▸ DIRECTIONS
Write out the entries once more, exactly as they appear.

[Dataset items]
━━━━━━━━━━━━━━━━
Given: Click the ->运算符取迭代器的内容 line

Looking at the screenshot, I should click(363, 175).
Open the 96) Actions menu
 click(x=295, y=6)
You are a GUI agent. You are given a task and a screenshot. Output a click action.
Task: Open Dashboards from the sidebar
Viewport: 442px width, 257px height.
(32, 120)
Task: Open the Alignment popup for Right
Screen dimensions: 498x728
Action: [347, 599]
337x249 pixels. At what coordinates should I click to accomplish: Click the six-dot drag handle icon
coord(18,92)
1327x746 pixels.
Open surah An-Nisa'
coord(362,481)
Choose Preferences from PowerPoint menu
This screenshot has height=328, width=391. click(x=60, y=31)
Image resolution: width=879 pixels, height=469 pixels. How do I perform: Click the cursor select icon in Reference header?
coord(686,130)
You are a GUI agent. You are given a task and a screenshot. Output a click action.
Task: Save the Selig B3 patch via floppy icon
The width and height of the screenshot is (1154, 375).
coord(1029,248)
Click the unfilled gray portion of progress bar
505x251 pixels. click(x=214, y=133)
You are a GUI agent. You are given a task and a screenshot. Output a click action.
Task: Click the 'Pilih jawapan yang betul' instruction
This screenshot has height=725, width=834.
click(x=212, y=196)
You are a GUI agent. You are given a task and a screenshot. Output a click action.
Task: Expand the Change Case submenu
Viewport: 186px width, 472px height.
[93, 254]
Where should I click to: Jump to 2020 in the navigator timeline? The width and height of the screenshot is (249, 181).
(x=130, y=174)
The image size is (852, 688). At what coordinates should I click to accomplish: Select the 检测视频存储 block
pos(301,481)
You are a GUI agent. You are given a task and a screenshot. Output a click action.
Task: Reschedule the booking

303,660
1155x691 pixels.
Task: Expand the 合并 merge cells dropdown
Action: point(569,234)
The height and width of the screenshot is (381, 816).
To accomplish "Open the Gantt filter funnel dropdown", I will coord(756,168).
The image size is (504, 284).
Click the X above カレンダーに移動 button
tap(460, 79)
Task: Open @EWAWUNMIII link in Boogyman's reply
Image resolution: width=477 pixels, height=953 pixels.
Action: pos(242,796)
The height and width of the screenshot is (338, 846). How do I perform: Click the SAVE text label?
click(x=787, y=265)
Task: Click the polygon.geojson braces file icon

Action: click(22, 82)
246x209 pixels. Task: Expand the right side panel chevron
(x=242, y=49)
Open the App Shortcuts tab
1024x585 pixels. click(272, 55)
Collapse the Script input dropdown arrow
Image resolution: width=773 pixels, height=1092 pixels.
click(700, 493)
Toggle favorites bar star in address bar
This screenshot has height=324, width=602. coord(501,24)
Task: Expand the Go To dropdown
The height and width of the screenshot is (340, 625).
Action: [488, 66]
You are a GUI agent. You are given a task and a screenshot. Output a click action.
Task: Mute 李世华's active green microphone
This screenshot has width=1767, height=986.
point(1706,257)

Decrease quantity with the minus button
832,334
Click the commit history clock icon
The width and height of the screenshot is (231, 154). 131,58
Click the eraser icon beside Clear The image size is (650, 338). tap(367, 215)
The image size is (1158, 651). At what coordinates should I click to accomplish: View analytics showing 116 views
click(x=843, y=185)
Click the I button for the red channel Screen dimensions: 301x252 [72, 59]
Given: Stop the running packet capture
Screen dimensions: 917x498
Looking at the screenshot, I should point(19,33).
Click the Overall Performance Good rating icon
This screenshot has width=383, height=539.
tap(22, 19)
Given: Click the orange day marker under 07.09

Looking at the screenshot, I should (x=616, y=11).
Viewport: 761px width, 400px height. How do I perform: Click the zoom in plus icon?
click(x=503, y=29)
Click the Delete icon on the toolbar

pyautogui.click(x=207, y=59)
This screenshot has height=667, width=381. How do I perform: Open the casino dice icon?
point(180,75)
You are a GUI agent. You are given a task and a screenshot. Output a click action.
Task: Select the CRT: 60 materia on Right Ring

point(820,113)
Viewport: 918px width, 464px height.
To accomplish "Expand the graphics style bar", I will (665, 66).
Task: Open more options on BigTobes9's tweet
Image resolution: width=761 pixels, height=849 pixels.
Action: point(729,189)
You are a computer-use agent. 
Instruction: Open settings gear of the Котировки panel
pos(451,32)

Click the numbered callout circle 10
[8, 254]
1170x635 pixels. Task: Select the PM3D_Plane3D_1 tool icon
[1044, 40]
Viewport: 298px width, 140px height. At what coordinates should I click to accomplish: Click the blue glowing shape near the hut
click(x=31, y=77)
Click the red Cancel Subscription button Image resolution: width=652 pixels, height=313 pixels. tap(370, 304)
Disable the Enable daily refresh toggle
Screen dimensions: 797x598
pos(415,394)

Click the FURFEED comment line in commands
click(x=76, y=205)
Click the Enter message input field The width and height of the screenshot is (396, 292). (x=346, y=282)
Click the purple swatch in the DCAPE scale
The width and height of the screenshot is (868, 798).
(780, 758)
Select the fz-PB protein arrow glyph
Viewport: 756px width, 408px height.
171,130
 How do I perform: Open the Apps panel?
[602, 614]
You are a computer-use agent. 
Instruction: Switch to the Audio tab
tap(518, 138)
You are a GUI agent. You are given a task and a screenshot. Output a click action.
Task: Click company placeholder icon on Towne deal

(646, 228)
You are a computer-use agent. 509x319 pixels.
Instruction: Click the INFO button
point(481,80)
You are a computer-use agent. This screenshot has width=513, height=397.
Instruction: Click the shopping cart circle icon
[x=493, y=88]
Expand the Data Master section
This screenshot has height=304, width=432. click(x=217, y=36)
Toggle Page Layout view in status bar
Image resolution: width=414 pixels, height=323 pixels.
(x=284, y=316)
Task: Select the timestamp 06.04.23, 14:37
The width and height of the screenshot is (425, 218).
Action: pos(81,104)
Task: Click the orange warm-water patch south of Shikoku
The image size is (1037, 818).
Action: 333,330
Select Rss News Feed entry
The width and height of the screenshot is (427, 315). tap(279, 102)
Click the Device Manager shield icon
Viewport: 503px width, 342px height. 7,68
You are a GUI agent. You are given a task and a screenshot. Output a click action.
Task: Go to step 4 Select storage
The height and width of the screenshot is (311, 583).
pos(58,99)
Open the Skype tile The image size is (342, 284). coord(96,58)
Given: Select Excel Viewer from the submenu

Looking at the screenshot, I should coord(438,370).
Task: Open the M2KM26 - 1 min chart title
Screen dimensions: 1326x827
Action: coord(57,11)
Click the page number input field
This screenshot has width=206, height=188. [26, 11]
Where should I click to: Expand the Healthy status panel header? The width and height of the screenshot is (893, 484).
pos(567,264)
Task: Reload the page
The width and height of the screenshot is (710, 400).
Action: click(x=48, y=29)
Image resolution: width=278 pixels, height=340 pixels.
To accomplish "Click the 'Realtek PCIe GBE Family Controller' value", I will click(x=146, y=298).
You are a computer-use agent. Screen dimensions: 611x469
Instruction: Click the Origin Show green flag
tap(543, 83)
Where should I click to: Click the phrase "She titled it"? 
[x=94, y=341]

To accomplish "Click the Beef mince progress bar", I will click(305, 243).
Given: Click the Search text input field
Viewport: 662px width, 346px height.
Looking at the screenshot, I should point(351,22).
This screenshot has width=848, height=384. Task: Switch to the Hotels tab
━━━━━━━━━━━━━━━━
▸ RESPONSE
Given: Click the ->运算符取迭代器的内容 line

Looking at the screenshot, I should click(363, 175).
Open the 96) Actions menu
 click(x=295, y=6)
You are a GUI agent. You are given a task and a screenshot. Output a click action.
Task: Open Dashboards from the sidebar
Viewport: 442px width, 257px height.
(32, 120)
Task: Open the Alignment popup for Right
Screen dimensions: 498x728
Action: [347, 599]
337x249 pixels. At what coordinates should I click to accomplish: Click the six-dot drag handle icon
coord(18,92)
1327x746 pixels.
Open surah An-Nisa'
coord(362,481)
Choose Preferences from PowerPoint menu
This screenshot has height=328, width=391. click(x=60, y=31)
Image resolution: width=879 pixels, height=469 pixels. How do I perform: Click the cursor select icon in Reference header?
coord(686,130)
You are a GUI agent. You are given a task and a screenshot. Output a click action.
Task: Save the Selig B3 patch via floppy icon
The width and height of the screenshot is (1154, 375).
coord(1029,248)
Click the unfilled gray portion of progress bar
505x251 pixels. click(x=214, y=133)
You are a GUI agent. You are given a task and a screenshot. Output a click action.
Task: Click the 'Pilih jawapan yang betul' instruction
This screenshot has height=725, width=834.
click(x=212, y=196)
You are a GUI agent. You are given a task and a screenshot. Output a click action.
Task: Expand the Change Case submenu
Viewport: 186px width, 472px height.
[93, 254]
Where should I click to: Jump to 2020 in the navigator timeline? The width and height of the screenshot is (249, 181).
(x=130, y=174)
The image size is (852, 688). At what coordinates should I click to accomplish: Select the 检测视频存储 block
pos(301,481)
You are a GUI agent. You are given a task and a screenshot. Output a click action.
Task: Reschedule the booking

303,660
1155x691 pixels.
Task: Expand the 合并 merge cells dropdown
Action: point(569,234)
The height and width of the screenshot is (381, 816).
To accomplish "Open the Gantt filter funnel dropdown", I will coord(756,168).
The image size is (504, 284).
Click the X above カレンダーに移動 button
tap(460, 79)
Task: Open @EWAWUNMIII link in Boogyman's reply
Image resolution: width=477 pixels, height=953 pixels.
Action: pos(242,796)
The height and width of the screenshot is (338, 846). How do I perform: Click the SAVE text label?
click(x=787, y=265)
Task: Click the polygon.geojson braces file icon

Action: click(22, 82)
246x209 pixels. Task: Expand the right side panel chevron
(x=242, y=49)
Open the App Shortcuts tab
1024x585 pixels. click(272, 55)
Collapse the Script input dropdown arrow
Image resolution: width=773 pixels, height=1092 pixels.
click(700, 493)
Toggle favorites bar star in address bar
This screenshot has height=324, width=602. coord(501,24)
Task: Expand the Go To dropdown
The height and width of the screenshot is (340, 625).
Action: [488, 66]
You are a GUI agent. You are given a task and a screenshot. Output a click action.
Task: Mute 李世华's active green microphone
This screenshot has width=1767, height=986.
point(1706,257)

Decrease quantity with the minus button
832,334
Click the commit history clock icon
The width and height of the screenshot is (231, 154). 131,58
Click the eraser icon beside Clear The image size is (650, 338). tap(367, 215)
The image size is (1158, 651). At what coordinates should I click to accomplish: View analytics showing 116 views
click(x=843, y=185)
Click the I button for the red channel Screen dimensions: 301x252 [72, 59]
Given: Stop the running packet capture
Screen dimensions: 917x498
Looking at the screenshot, I should point(19,33).
Click the Overall Performance Good rating icon
This screenshot has width=383, height=539.
tap(22, 19)
Given: Click the orange day marker under 07.09

Looking at the screenshot, I should (x=616, y=11).
Viewport: 761px width, 400px height. How do I perform: Click the zoom in plus icon?
click(x=503, y=29)
Click the Delete icon on the toolbar

pyautogui.click(x=207, y=59)
This screenshot has height=667, width=381. How do I perform: Open the casino dice icon?
point(180,75)
You are a GUI agent. You are given a task and a screenshot. Output a click action.
Task: Select the CRT: 60 materia on Right Ring

point(820,113)
Viewport: 918px width, 464px height.
To accomplish "Expand the graphics style bar", I will (665, 66).
Task: Open more options on BigTobes9's tweet
Image resolution: width=761 pixels, height=849 pixels.
Action: point(729,189)
You are a computer-use agent. 
Instruction: Open settings gear of the Котировки panel
pos(451,32)

Click the numbered callout circle 10
[8, 254]
1170x635 pixels. Task: Select the PM3D_Plane3D_1 tool icon
[1044, 40]
Viewport: 298px width, 140px height. At what coordinates should I click to accomplish: Click the blue glowing shape near the hut
click(x=31, y=77)
Click the red Cancel Subscription button Image resolution: width=652 pixels, height=313 pixels. tap(370, 304)
Disable the Enable daily refresh toggle
Screen dimensions: 797x598
pos(415,394)

Click the FURFEED comment line in commands
click(x=76, y=205)
Click the Enter message input field The width and height of the screenshot is (396, 292). (x=346, y=282)
Click the purple swatch in the DCAPE scale
The width and height of the screenshot is (868, 798).
(780, 758)
Select the fz-PB protein arrow glyph
Viewport: 756px width, 408px height.
171,130
 How do I perform: Open the Apps panel?
[602, 614]
You are a computer-use agent. 
Instruction: Switch to the Audio tab
tap(518, 138)
You are a GUI agent. You are given a task and a screenshot. Output a click action.
Task: Click company placeholder icon on Towne deal

(646, 228)
You are a computer-use agent. 509x319 pixels.
Instruction: Click the INFO button
point(481,80)
You are a computer-use agent. This screenshot has width=513, height=397.
Instruction: Click the shopping cart circle icon
[x=493, y=88]
Expand the Data Master section
This screenshot has height=304, width=432. click(x=217, y=36)
Toggle Page Layout view in status bar
Image resolution: width=414 pixels, height=323 pixels.
(x=284, y=316)
Task: Select the timestamp 06.04.23, 14:37
The width and height of the screenshot is (425, 218).
Action: pos(81,104)
Task: Click the orange warm-water patch south of Shikoku
The image size is (1037, 818).
Action: 333,330
Select Rss News Feed entry
The width and height of the screenshot is (427, 315). tap(279, 102)
Click the Device Manager shield icon
Viewport: 503px width, 342px height. 7,68
You are a GUI agent. You are given a task and a screenshot. Output a click action.
Task: Go to step 4 Select storage
The height and width of the screenshot is (311, 583).
pos(58,99)
Open the Skype tile The image size is (342, 284). coord(96,58)
Given: Select Excel Viewer from the submenu

Looking at the screenshot, I should coord(438,370).
Task: Open the M2KM26 - 1 min chart title
Screen dimensions: 1326x827
Action: coord(57,11)
Click the page number input field
This screenshot has width=206, height=188. [26, 11]
Where should I click to: Expand the Healthy status panel header? The width and height of the screenshot is (893, 484).
pos(567,264)
Task: Reload the page
The width and height of the screenshot is (710, 400).
Action: click(x=48, y=29)
Image resolution: width=278 pixels, height=340 pixels.
To accomplish "Click the 'Realtek PCIe GBE Family Controller' value", I will click(x=146, y=298).
You are a computer-use agent. Screen dimensions: 611x469
Instruction: Click the Origin Show green flag
tap(543, 83)
Where should I click to: Click the phrase "She titled it"? 
[x=94, y=341]

To accomplish "Click the Beef mince progress bar", I will click(305, 243).
Given: Click the Search text input field
Viewport: 662px width, 346px height.
Looking at the screenshot, I should point(351,22).
This screenshot has width=848, height=384. Task: Switch to the Hotels tab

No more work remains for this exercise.